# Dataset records
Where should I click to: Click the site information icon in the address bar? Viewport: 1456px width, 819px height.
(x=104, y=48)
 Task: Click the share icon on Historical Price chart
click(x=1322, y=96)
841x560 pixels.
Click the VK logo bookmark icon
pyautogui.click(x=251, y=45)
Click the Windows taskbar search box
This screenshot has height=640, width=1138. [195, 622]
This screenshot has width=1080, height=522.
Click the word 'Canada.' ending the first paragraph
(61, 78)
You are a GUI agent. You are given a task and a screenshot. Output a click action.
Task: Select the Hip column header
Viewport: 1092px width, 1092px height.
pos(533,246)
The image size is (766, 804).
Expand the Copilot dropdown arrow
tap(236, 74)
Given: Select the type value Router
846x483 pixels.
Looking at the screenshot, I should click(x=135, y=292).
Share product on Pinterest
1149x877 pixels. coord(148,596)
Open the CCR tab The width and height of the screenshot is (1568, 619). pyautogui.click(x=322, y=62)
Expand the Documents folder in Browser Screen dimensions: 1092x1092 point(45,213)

# Direction
Copy the lines in the records above verbatim, beginning with the line that contains "Click the Windows taskbar search box" and ending with the line that contains "Open the CCR", both included.

# Reply
Click the Windows taskbar search box
This screenshot has height=640, width=1138. [195, 622]
This screenshot has width=1080, height=522.
Click the word 'Canada.' ending the first paragraph
(61, 78)
You are a GUI agent. You are given a task and a screenshot. Output a click action.
Task: Select the Hip column header
Viewport: 1092px width, 1092px height.
pos(533,246)
The image size is (766, 804).
Expand the Copilot dropdown arrow
tap(236, 74)
Given: Select the type value Router
846x483 pixels.
Looking at the screenshot, I should click(x=135, y=292).
Share product on Pinterest
1149x877 pixels. coord(148,596)
Open the CCR tab The width and height of the screenshot is (1568, 619). pyautogui.click(x=322, y=62)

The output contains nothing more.